**Passage for review:**
With almost any engine swap, it can be made into a flippin' rocket.

Turbocharged builds with less than five grand's spend, including the car, have dipped into the 11s at the drag strip. An underrated car. Ugly, but fun.

6 Mclaren MP4-12C (Unreliable)

via Autoguide

Mclaren’s reputation for fastidiousness precedes them and was well earned in professional racing at the highest levels. There first try at a road car was perhaps the greatest car ever built, the sublimely engineered and gorgeously drawn F1- a car that was practically within ten miles an hour of the Bugatti Veyron’s top speed with half the power and no turbos.

The company’s recent revival as an exotic car builder wasn’t so perfect, however.

The 12C was a beautiful and fast mid-engined exotic that cornered as good as it looked- but if it rained water could seep through a vent in down onto a non-waterproof sensor that was tens of thousands of dollars to replace, and Mclaren did not warranty it.

5  Toyota Hilux (Reliable)

via Wikipedia

The world knows the old Hilux well by now. Used as a makeshift army vehicle by a significant number of villains across the globe, and relied upon as basic transport by far more, the Hilux is a symbol of extreme dependability. Maybe even the most extreme, as TopGear can attest to. Not many vehicles can be dropped off an office building that’s being imploded and drive away. But coming from a carmaker who in that era produced tiny unibody subcompacts that could last for centuries, it’s no surprise that their body on frame pickup truck would be an absolute beast.

4 996 Porsche 911 Carrera (Unreliable)

via Wikipedia Commons

Porsches are known for winning races, being expensive, and having very German-like engineering. Generally, this means that as long as they are well maintained and looked after, they will perform without fault. They’re expensive to maintain, but won’t let you down. Well, most of them.

The 996 Carrera is a notable exception, despite sharing many parts with its more dependable but even more expensive 911 Turbo sibling.

Many non-Turbo 911 engines of this generation will blow themselves to smithereens regardless of how they are maintained. This is a case of the cheapest thing perhaps being the most hassle, as the 996 Carrera is half the cost of almost any other 911.

3 Toyota Celica (Reliable)

**Data extract:**

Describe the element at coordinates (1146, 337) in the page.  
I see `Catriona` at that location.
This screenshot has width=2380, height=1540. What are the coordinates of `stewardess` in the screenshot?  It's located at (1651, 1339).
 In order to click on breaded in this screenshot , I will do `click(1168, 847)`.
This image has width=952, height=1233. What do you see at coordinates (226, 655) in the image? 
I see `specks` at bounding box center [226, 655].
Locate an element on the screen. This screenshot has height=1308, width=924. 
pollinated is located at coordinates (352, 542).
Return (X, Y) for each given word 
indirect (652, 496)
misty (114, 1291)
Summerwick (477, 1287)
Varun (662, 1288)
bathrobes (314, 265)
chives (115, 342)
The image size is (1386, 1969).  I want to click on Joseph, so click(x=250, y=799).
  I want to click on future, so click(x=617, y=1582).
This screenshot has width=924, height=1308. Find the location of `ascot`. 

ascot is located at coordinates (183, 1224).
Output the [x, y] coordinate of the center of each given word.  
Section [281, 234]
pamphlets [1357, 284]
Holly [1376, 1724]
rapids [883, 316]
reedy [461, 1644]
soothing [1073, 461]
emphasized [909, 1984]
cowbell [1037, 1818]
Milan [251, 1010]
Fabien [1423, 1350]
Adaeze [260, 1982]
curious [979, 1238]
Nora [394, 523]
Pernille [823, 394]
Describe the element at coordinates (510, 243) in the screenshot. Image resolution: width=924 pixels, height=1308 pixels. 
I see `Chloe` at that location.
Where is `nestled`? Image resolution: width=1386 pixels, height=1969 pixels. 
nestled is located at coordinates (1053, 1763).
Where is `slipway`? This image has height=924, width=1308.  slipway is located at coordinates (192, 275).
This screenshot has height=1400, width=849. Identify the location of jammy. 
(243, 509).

**Study questions:**
1. Write out the part of the car reliability article between "Mclaren’s reputation for" and "not warranty it.", inclusive.
2. Extend the car reliability article, picking up after its final line.

**Results:**
1.
Mclaren’s reputation for fastidiousness precedes them and was well earned in professional racing at the highest levels. There first try at a road car was perhaps the greatest car ever built, the sublimely engineered and gorgeously drawn F1- a car that was practically within ten miles an hour of the Bugatti Veyron’s top speed with half the power and no turbos.

The company’s recent revival as an exotic car builder wasn’t so perfect, however.

The 12C was a beautiful and fast mid-engined exotic that cornered as good as it looked- but if it rained water could seep through a vent in down onto a non-waterproof sensor that was tens of thousands of dollars to replace, and Mclaren did not warranty it.

2.
via Wikipedia Commons

90s Toyotas don’t often break. And they are cheap. But most aren’t nearly as pretty as the T180 Celicas. Almost everything that applies to the Camry of the same era can be applied to the Celica, except the little two-door hatch is actually capable of some fun. Even though it’s not a lightweight, the 2.2 liter 5S-FE provides some measure of torque, and as long as one has the five-speed manual it can be just enough to throw you around town in style. Front wheel drive means you won’t be hanging the tail out, but you do get a lot of practical storage space and a token back seat.

2 Range Rover 2010 (Unreliable)

via MomentCar

English SUVs and engines problems go hand in hand. Range Rovers, in general, have some extensive and curious mechanical and electrical maladies, but the top of the line models seem to have the most things that can go wrong. So, seemingly inevitably, all those things do go wrong.

Cylinder heads, transmissions, electronics of all kinds, and various other very necessary parts of the luxury SUVs tend to go bad with alarming regularity and severity.

People still love them for some reason, so much so that they will stomach the repair bills, keep buying them, and continue to hit the mall in a vehicle that could cross a desert, if it didn’t break down that is.

1 XV20 Toyota Camry (Reliable)

via Car.info

Many think they need to take out what could suffice as a small mortgage to buy a car, or pay hundreds of dollars a month for years, not even including insurance. Basic, reliable transportation can be had for less than a grand if you look well. What to look for is a 90s Camry. They are not exciting. They aren’t agile or fast and definitely aren’t beautiful from the factory, but they are everywhere, and thanks to that are incredibly cheap to buy and maintain. It also helps that they are cheap to insure, decent on gas, and are incredibly reliable.